Some outdoorsmen friends approached Mr. Corkin in the early 1920’s and offered to partner with him on a rustic wilderness camp up in the mountains of the upper Chama River valley, proposing that he run the place for them all.  The property they decided on was located near the beautiful 2500-foot deep Brazos Box Canyon, with amazing views of the Brazos Cliffs. 

The Corkin’s Lodge property was thus originally purchased as a private fishing camp by this adventurous group. They would drive up from Albuquerque in Model-T cars on rutted dirt roads for the pleasure of fishing with their friends at “the end of the road” and the beginning of the rough wilderness of the Brazos River Canyon.

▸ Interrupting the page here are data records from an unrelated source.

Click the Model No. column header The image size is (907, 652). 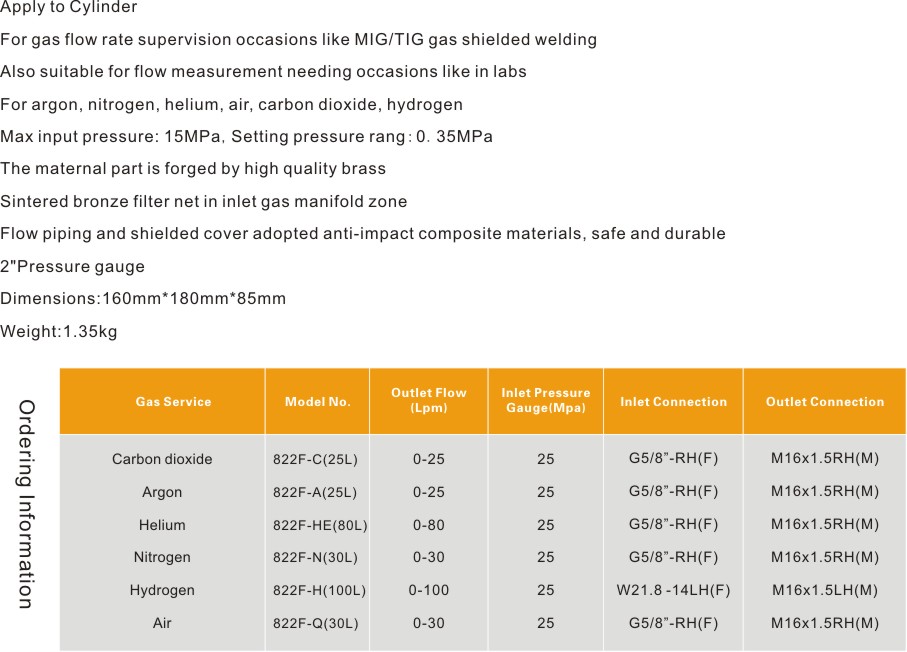(x=317, y=402)
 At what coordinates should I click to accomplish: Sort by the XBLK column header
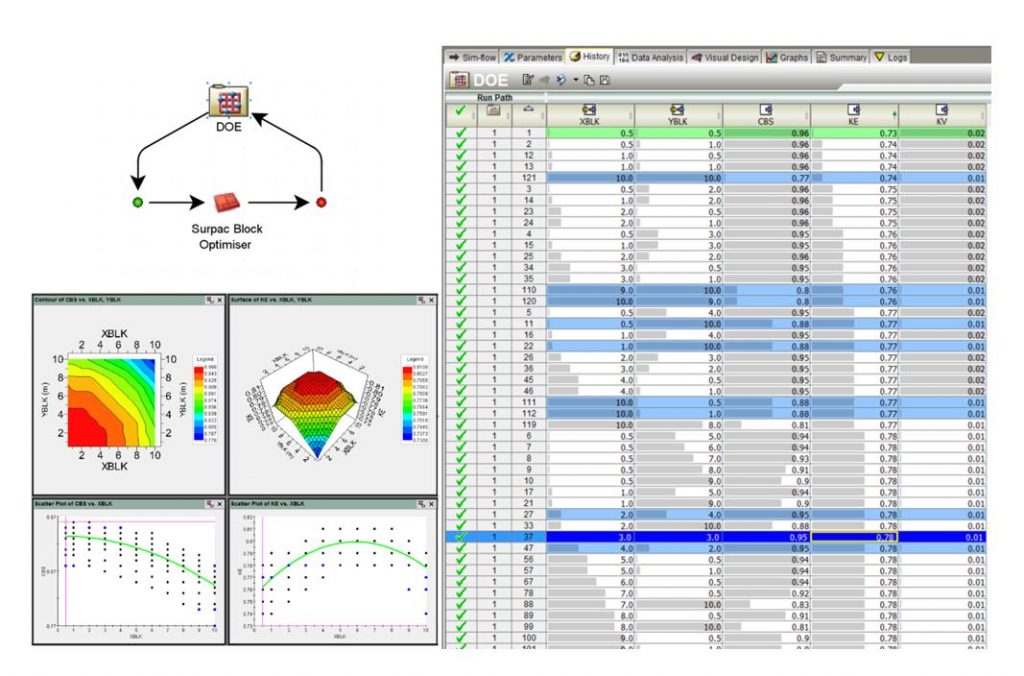pyautogui.click(x=590, y=114)
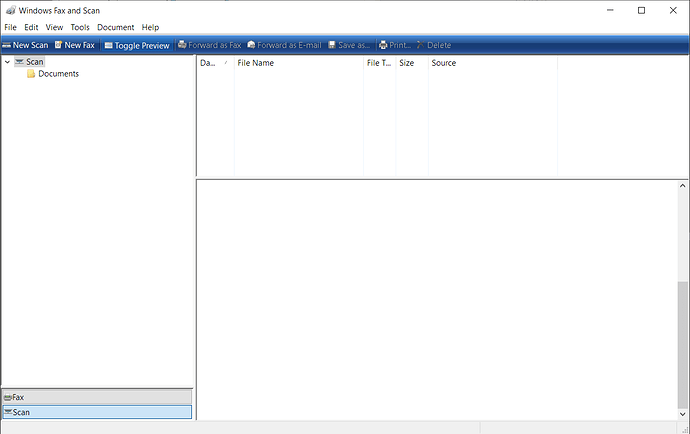Collapse the Scan tree node
This screenshot has width=690, height=434.
click(8, 62)
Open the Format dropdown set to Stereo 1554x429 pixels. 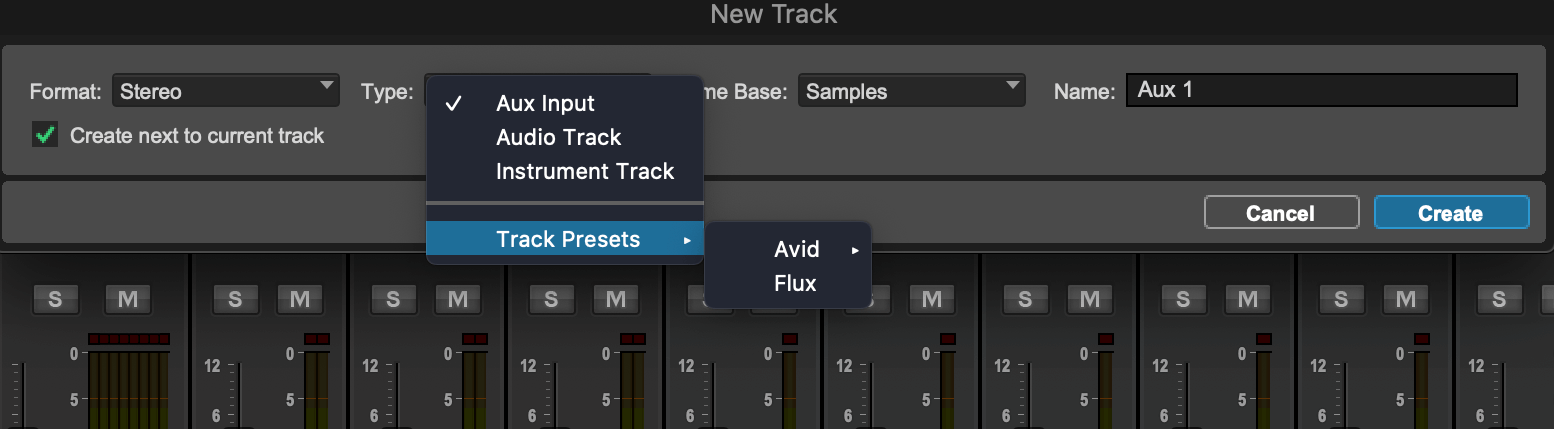[225, 92]
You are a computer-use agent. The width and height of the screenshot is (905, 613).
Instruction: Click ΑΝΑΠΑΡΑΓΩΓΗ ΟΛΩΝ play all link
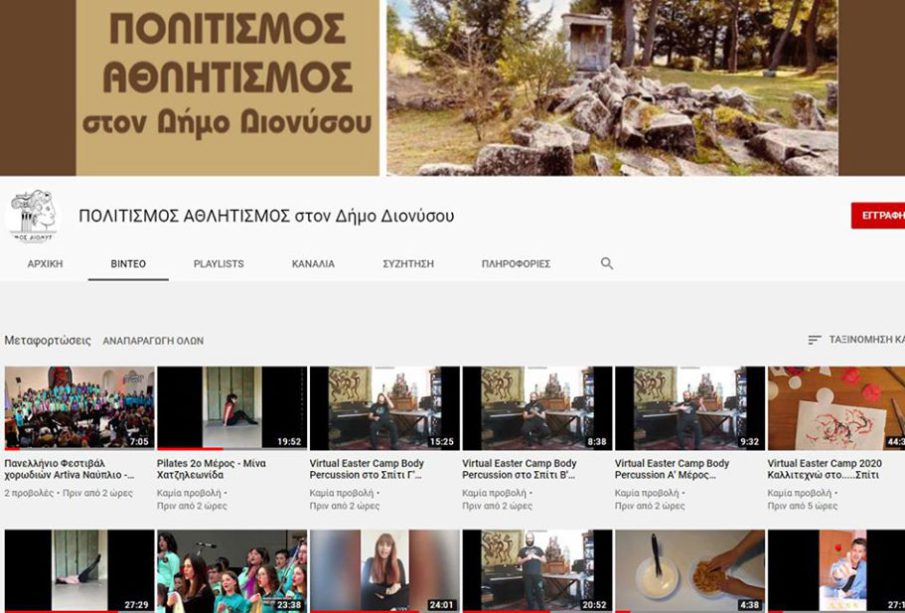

This trip would take, on average, nine hours in the early 1920’s. Today you can make it in three-and-a-half hours.  

Black and white pictures of old Corkins Lodge signs

1929- The First Lodge

By 1929, the year that marked the beginning of the Great Depression, Phil Corkin Sr. was the sole remaining partner.  This was also the same year Georgia O’Keefe made her first trip to New Mexico and fell in love with the state’s enchanting landscapes.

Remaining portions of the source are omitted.